On 6/19/2012 7:35 PM, coderman wrote:
On Tue, Jun 19, 2012 at 1:54 PM, Marsh Ray <[email protected]> wrote:
... Just a sanity check that the output is
actually changing once in a while would go a long way towards
eliminating the most common failure modes.
On Tue, Jun 19, 2012 at 6:58 PM, <[email protected]> wrote:
... Actually having a perfect source is a problem. It's much easier to
test for a source with known defects that meet a well defined statistical
model.
is there any literature on the typical failure modes of TRNG/entropy
sources in deployed systems?
my understanding is that they tend to fail catastrophically, in a way
easily detected by FIPS sanity checks. E.g. clearly broken.
is it exceedingly rare for subtle / increasing bias to occur due to
hardware failure or misuse in most designs? are there designs which
fail hard rather than fail silent when error is encountered?
If an entropy source in a closed system is producing an apparently non
repeating, unbiased sequence and its output is deterministic (or low
entropy) then there must be internal memory in the entropy source that
is enabling the non repeating behavior. The more memory, the longer you
have to watch before you can identify repeating behavior.

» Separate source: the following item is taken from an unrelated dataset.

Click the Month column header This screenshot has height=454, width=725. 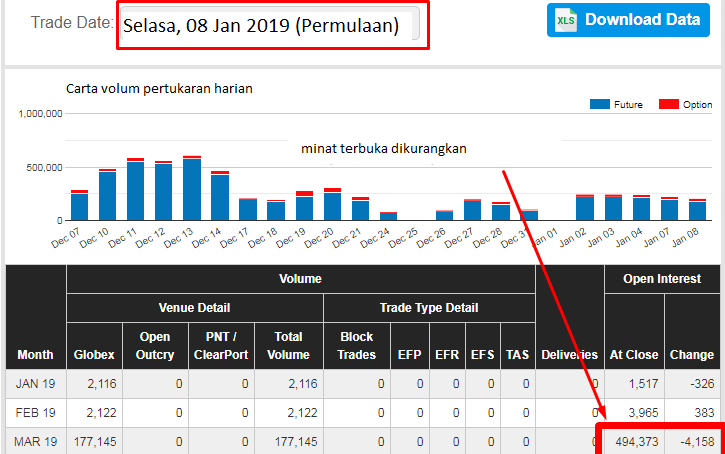click(x=35, y=354)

So make your entropy source have a very small amount of memory and be
sufficiently simple that you can model it mathematically. Then you can
show all the SPOF and DPOF failure modes and show that your health check
circuitry catches them. You can also show your health check circuitry
catches all repeating patterns up and beyond some size that is
determined by the internal memory of the ES.
So the answer is yes..
Minimal memory (E.G. fewer registers) => Fails hard.
Lots of memory (E.G. lots of registers, like an LFSR) => opportunity to
fail soft.
I can't point to literature. I think it's obvious. Without memory, non
repeating behavior has to come from non determinism. Perhaps I should
write a paper :) Mistrust an ES with many flops.
I don't approve of FIPS sanity checks. These are algorithms you can't
specify independent of the generation process. Or in other words, you
can't test for randomness, you can only test for functionality. You need
to use other arguments to show that what you have is random. FIPS sanity
checks are a chore to implement after you've implemented a real health
test algorithm matched to the failure modes of the source.